* [Exercise description] Only the lines below between the one holding "The height and" and the one holding "Click the @DailyBot mention link", inclusive, are to be reproduced word for word; the pictures are to be left out.

* [Records to process]
= = = =

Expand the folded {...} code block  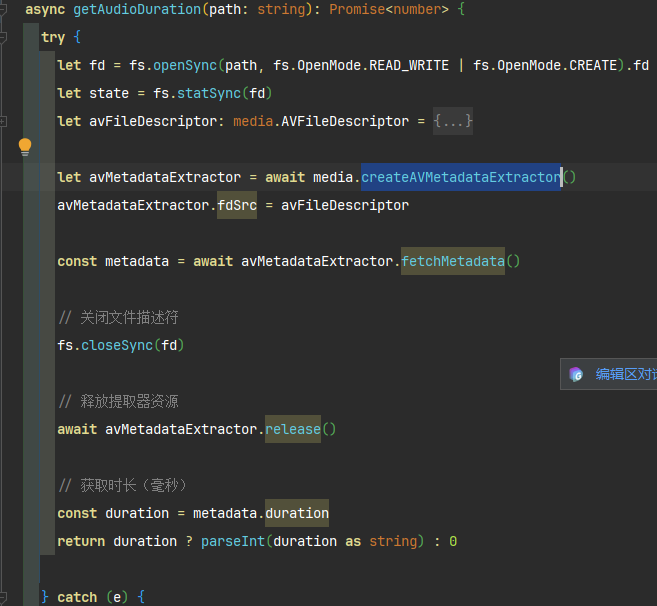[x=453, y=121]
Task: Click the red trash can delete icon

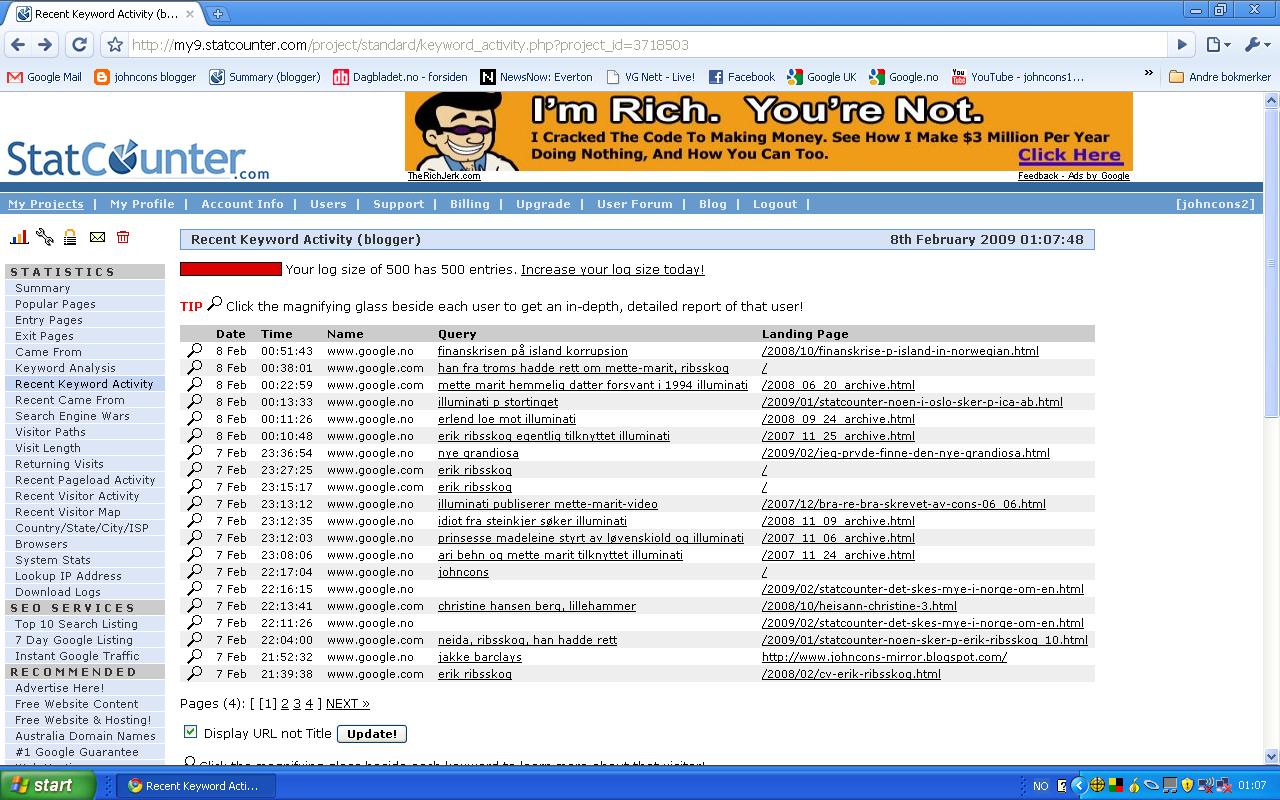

= = = =

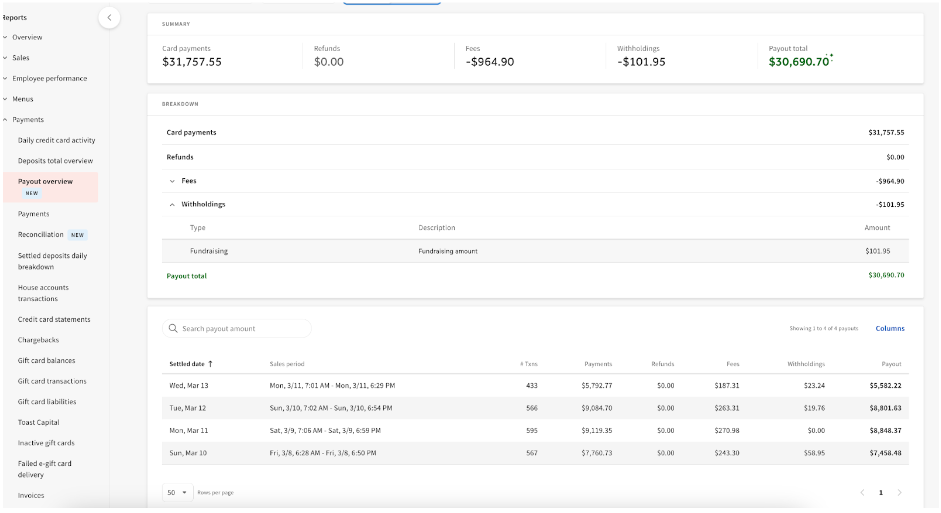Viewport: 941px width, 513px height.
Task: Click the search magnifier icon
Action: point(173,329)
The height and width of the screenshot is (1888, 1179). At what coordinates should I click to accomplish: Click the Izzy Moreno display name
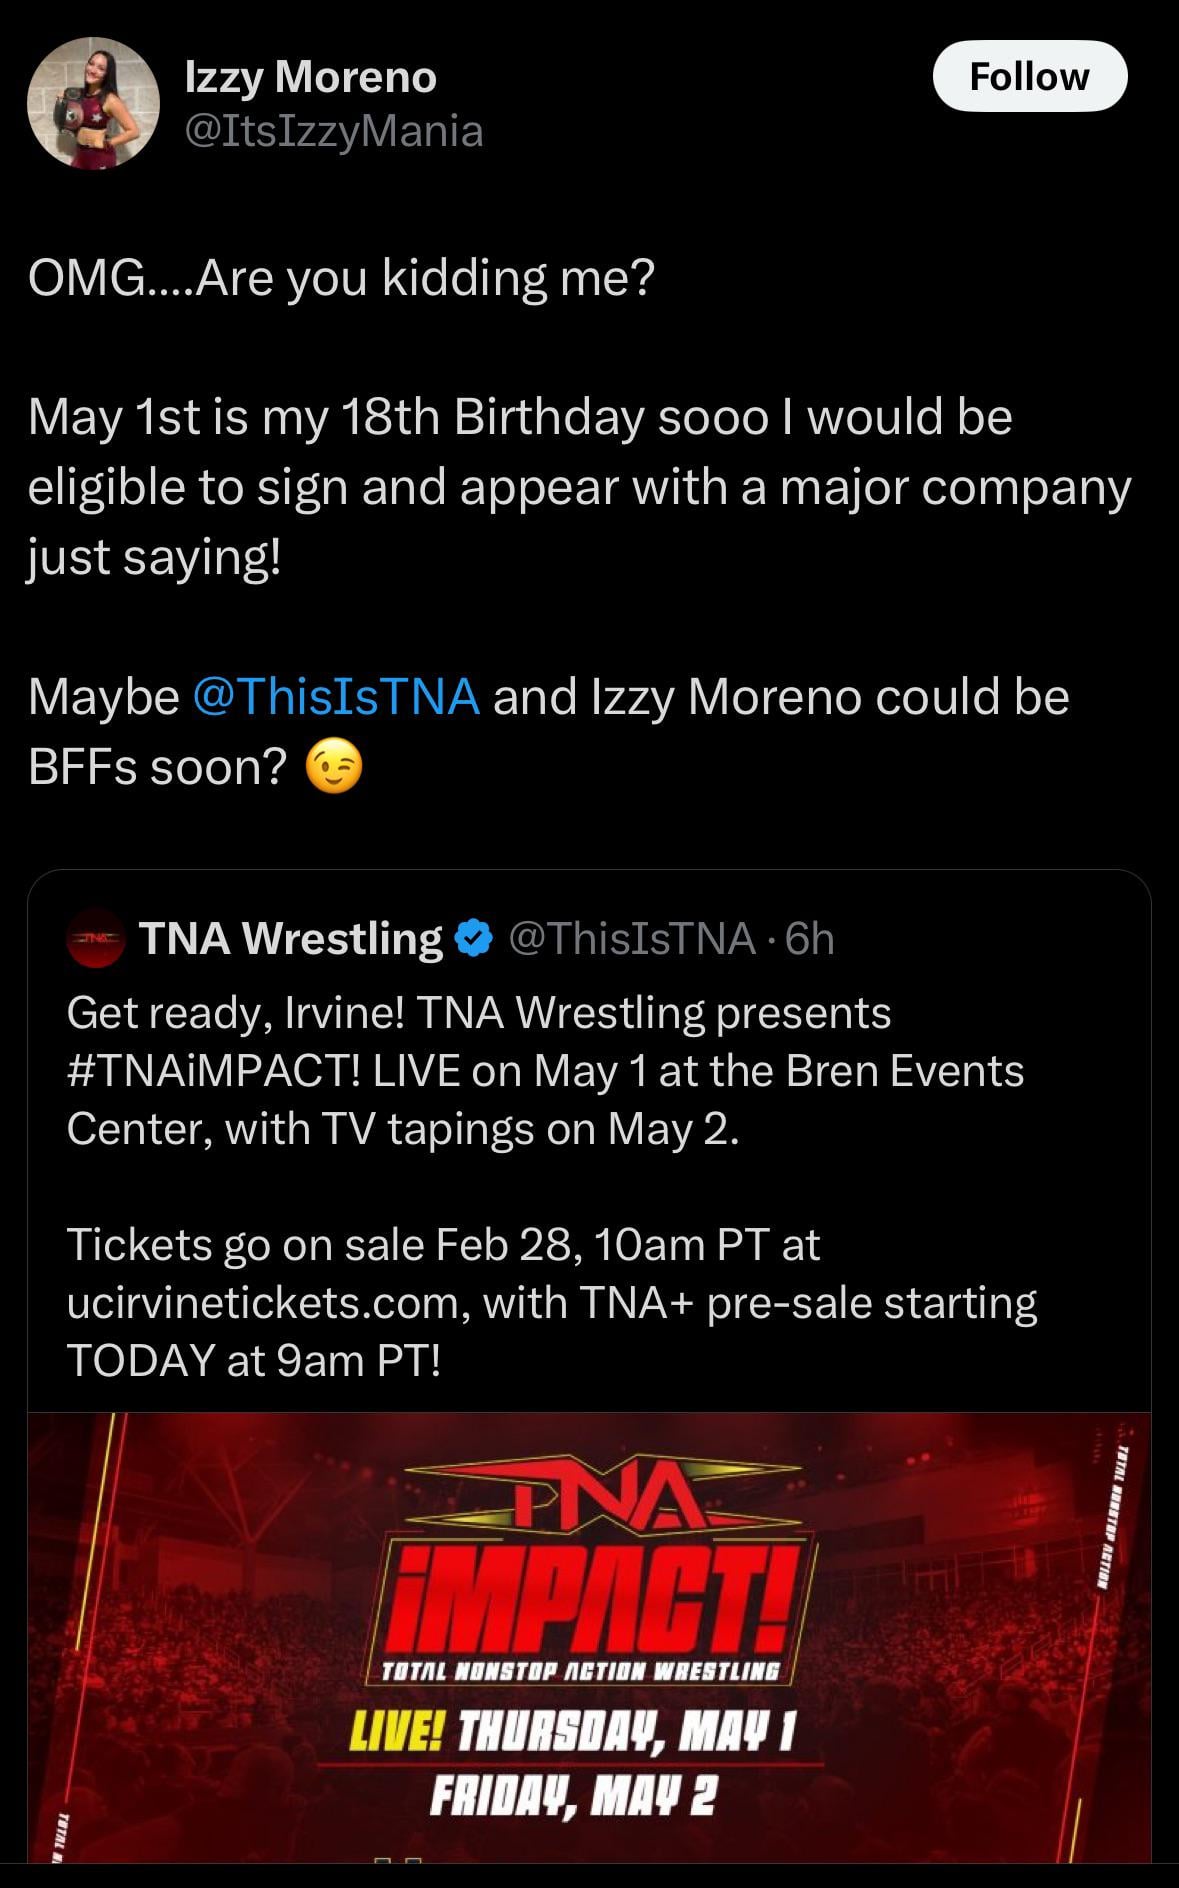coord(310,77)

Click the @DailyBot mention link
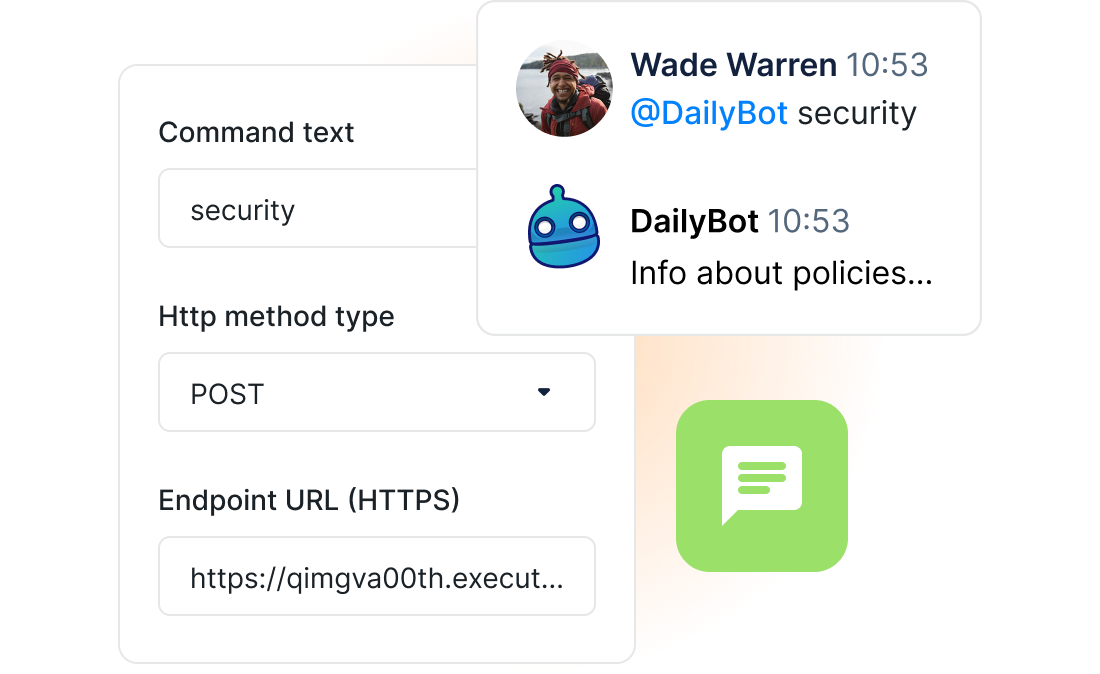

= = = =

* [Result]
The height and width of the screenshot is (1888, 1179). At what coordinates should I click to accomplish: Click the Izzy Moreno display name
coord(310,77)

Click the @DailyBot mention link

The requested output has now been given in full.